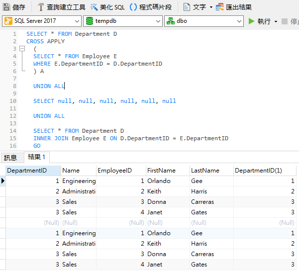Click the FirstName column header

[x=161, y=171]
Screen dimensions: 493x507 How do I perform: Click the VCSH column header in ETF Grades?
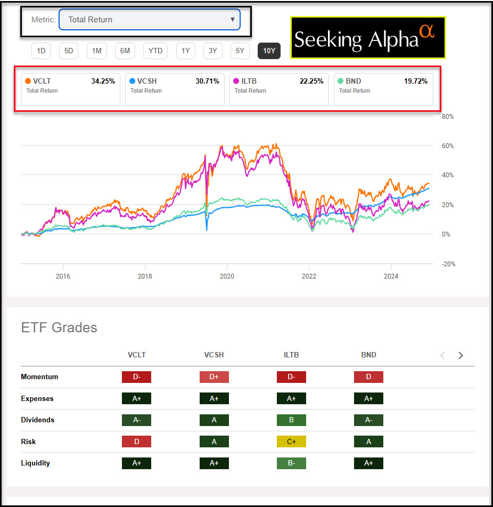[214, 355]
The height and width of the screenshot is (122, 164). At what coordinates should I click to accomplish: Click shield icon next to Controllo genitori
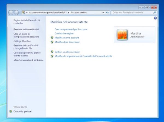pos(11,112)
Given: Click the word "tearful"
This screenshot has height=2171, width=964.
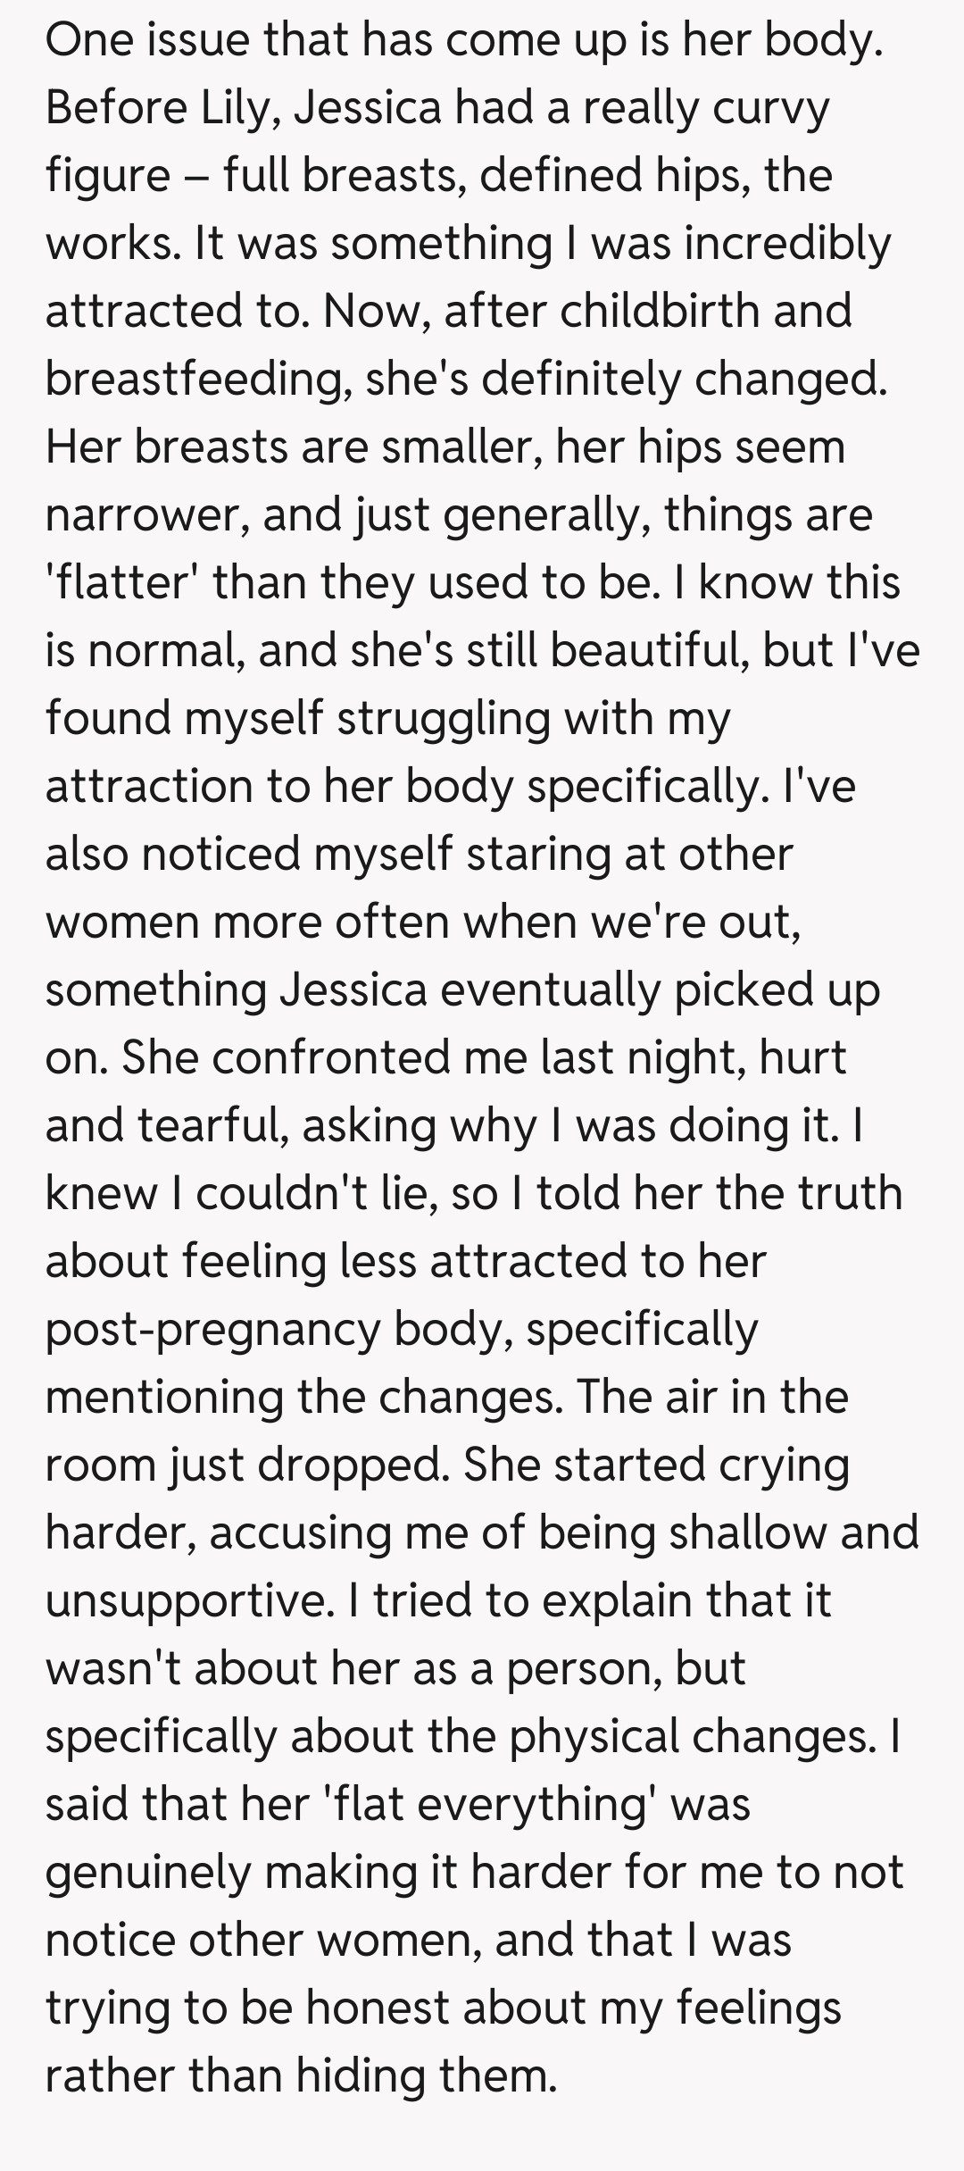Looking at the screenshot, I should pyautogui.click(x=213, y=1125).
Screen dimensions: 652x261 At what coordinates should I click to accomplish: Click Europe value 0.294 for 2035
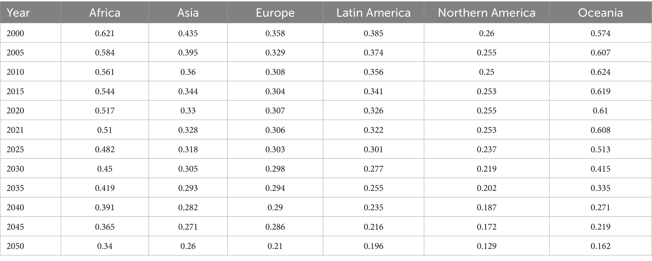(275, 188)
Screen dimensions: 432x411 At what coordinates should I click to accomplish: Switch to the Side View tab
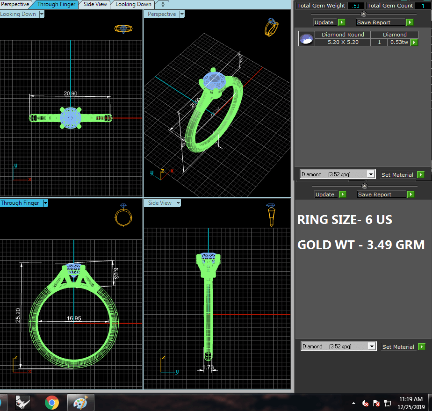[95, 4]
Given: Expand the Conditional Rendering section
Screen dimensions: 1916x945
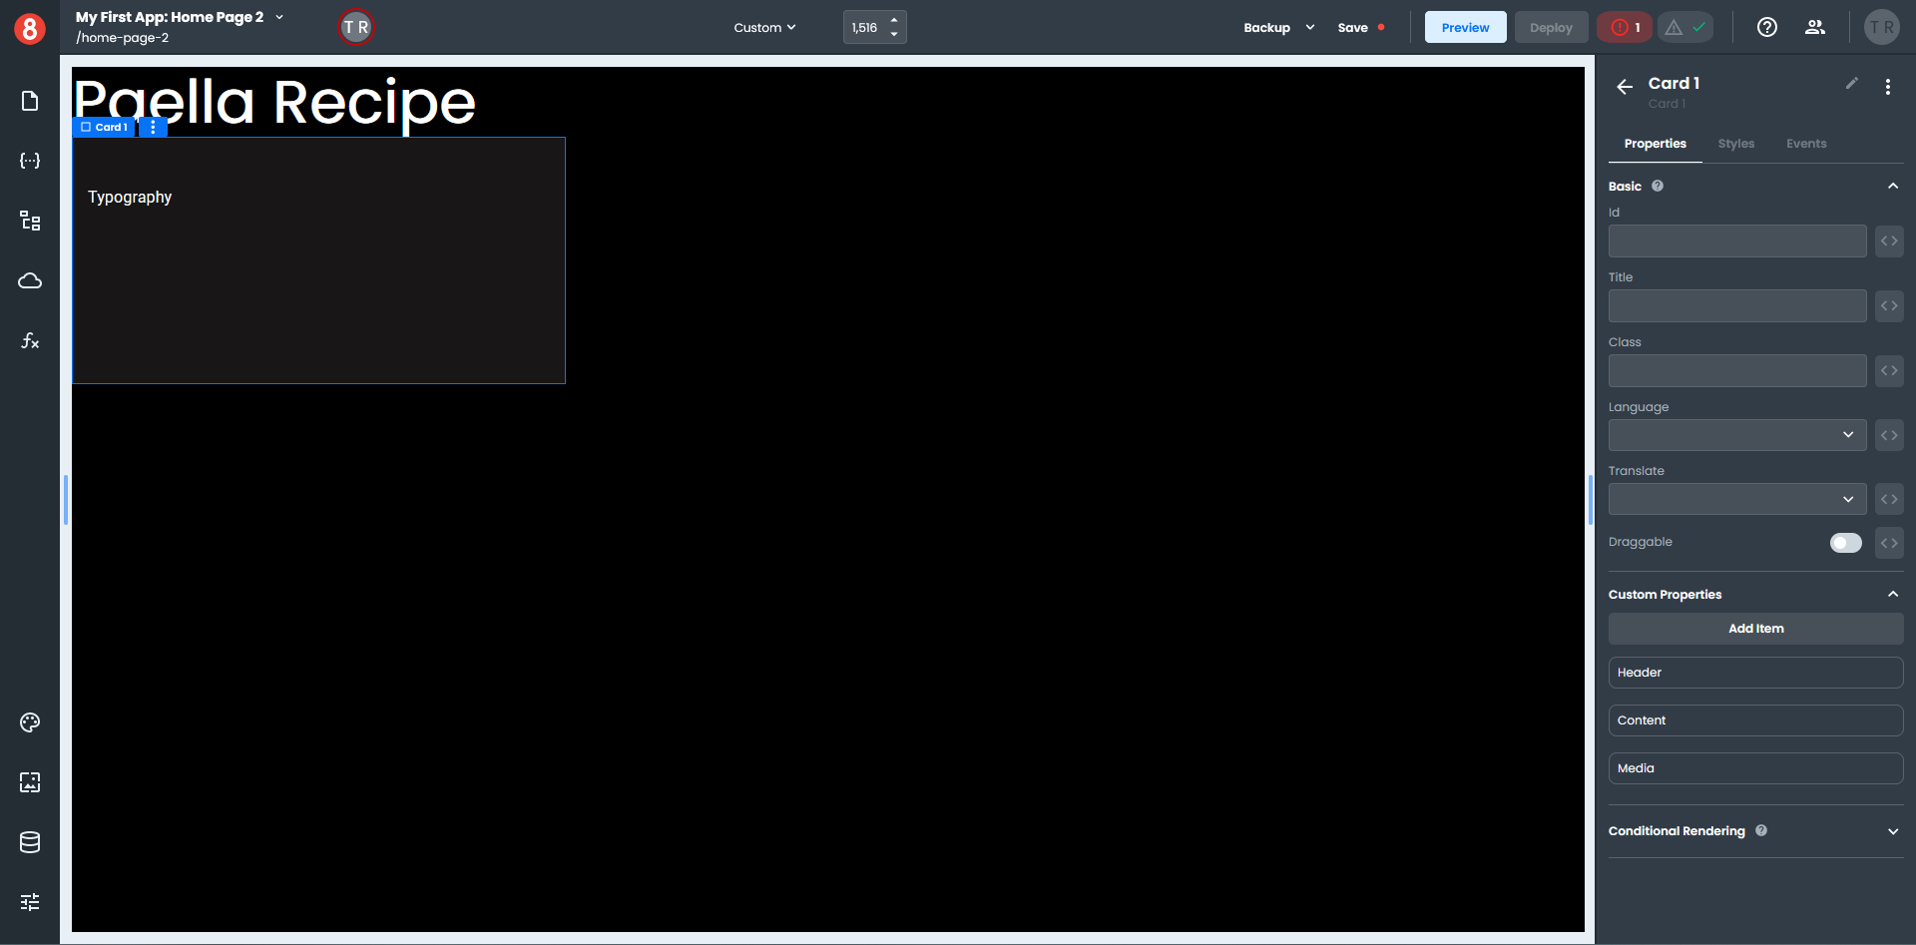Looking at the screenshot, I should [x=1892, y=831].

__________________________________________________

**Exercise aim:** Pictures are to be left out when the lines from the one containing "Screen dimensions: 652x261" through the end of the records above are repeated exactly; no other line is wanted.

**Answer for the task:**
Screen dimensions: 652x261 At what coordinates should I click to accomplish: Click Europe value 0.294 for 2035
(275, 188)
Screen dimensions: 432x411 At what coordinates should I click to accomplish: Switch to the Side View tab
[95, 4]
Given: Expand the Conditional Rendering section
Screen dimensions: 1916x945
Looking at the screenshot, I should [x=1892, y=831].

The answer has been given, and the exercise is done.